Bregenz (VN-cd) Finnische Kunst wird im Allgemeinen mit
bestimmten Erwartungen verbunden. Werden sie durchbrochen, ist das
einigermaßen überraschend, werden sie bestätigt, kann man meist
darauf zählen, dass das Gebotene zumindest von hoher Qualität ist.
Für jene Ausstellung, die gestern Abend im Landhaus in Bregenz
eröffnet wurde, gilt die zweite Version.
Das Vorarlberger Landesmuseum präsentiert an diesem - vom
Publikum ohnehin stärker frequentierten Ort - Werke aus der Sammlung
Jenny und Antti Wihuri.
" Nordische Landschaft" lautet der Titel und er findet auch bei
Skulpturen Entsprechung, die man nicht gleich mit Landschaften in
Verbindung bringen würde.
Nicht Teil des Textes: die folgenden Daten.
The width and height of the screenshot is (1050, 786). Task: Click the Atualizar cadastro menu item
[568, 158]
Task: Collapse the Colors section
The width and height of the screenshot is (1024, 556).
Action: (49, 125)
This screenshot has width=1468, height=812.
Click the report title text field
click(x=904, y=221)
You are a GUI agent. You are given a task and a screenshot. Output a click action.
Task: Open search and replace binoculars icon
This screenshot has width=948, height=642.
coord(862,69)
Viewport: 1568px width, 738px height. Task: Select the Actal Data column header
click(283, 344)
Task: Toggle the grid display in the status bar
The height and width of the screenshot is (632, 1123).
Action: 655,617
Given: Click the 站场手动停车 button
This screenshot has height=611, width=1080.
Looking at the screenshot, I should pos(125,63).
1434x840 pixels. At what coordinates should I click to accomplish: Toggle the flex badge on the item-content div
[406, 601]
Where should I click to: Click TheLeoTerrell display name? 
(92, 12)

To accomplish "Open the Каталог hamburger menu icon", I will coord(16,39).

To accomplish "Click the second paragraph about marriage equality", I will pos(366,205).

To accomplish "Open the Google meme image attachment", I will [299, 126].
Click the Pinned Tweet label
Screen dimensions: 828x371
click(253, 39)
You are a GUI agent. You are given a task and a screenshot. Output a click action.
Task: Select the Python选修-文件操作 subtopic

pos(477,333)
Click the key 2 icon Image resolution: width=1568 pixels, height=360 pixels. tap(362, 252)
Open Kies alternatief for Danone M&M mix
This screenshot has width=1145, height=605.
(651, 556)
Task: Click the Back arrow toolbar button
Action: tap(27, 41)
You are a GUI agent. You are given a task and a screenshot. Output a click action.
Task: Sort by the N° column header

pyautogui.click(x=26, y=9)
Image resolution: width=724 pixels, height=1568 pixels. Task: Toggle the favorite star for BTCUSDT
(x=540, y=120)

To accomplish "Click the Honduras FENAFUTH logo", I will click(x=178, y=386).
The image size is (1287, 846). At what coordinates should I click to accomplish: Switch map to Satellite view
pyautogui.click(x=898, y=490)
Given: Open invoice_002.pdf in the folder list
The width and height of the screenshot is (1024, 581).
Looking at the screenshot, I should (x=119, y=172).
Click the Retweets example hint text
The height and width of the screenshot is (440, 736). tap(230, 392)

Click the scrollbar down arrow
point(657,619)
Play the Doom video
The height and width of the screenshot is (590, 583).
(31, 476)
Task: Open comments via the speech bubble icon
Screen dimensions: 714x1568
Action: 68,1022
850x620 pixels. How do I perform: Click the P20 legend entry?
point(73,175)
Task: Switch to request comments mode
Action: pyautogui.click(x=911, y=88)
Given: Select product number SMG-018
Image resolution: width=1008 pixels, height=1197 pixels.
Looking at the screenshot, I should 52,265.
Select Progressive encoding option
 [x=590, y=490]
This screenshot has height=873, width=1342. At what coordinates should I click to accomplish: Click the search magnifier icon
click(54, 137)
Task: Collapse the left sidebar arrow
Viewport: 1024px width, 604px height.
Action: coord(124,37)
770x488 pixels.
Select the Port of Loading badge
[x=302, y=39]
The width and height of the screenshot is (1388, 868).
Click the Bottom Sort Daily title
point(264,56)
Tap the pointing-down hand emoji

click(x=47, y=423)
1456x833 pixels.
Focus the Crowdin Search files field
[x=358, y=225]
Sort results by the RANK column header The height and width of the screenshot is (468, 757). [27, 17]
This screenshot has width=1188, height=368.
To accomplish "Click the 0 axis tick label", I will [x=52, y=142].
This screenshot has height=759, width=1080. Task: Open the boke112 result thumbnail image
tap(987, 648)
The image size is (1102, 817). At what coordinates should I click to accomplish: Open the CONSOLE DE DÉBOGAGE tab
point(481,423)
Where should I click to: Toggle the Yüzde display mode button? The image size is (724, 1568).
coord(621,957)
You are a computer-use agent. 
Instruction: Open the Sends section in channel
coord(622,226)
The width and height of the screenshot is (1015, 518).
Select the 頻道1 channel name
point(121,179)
Aber wenn etwa der Bildhauer Markku
Hirvelä einen Luchs schafft, hat dieser einen dunklen, langgezogenen
Schatten. Im Land, in dem die Sonne öfter tief steht, ist das
Phänomen allgegenwärtig wie der Tod, den das Tier an sich
symbolisieren soll. Hannele Kylänpää hingegen schafft
Tierskulpturen, bei denen die Nähe zur Natur augenscheinlich wird.
Vielfalt und Ästhetik
Die Malerei der Finnen, seien es die düsteren Wahrnehmungsspiele
von Susanne Gottberg, die sublimen Abstraktionen von Carolus Enckell
oder die bunten Dramen von Mirja Airas präsentiert sich als in den
europäischen Kontext eingebunden. Es wirkt einiges vielleicht nicht
besonders aktuell. Die meisten Arbeiten stammen aus den
Neunzigerjahren. Die Zusammenstellung der Arbeiten von rund 30
Künstlern bietet jedoch Vielfalt, hat einen hohen ästhetischen Reiz
und ist auch daher unbedingt eine Begegnung wert.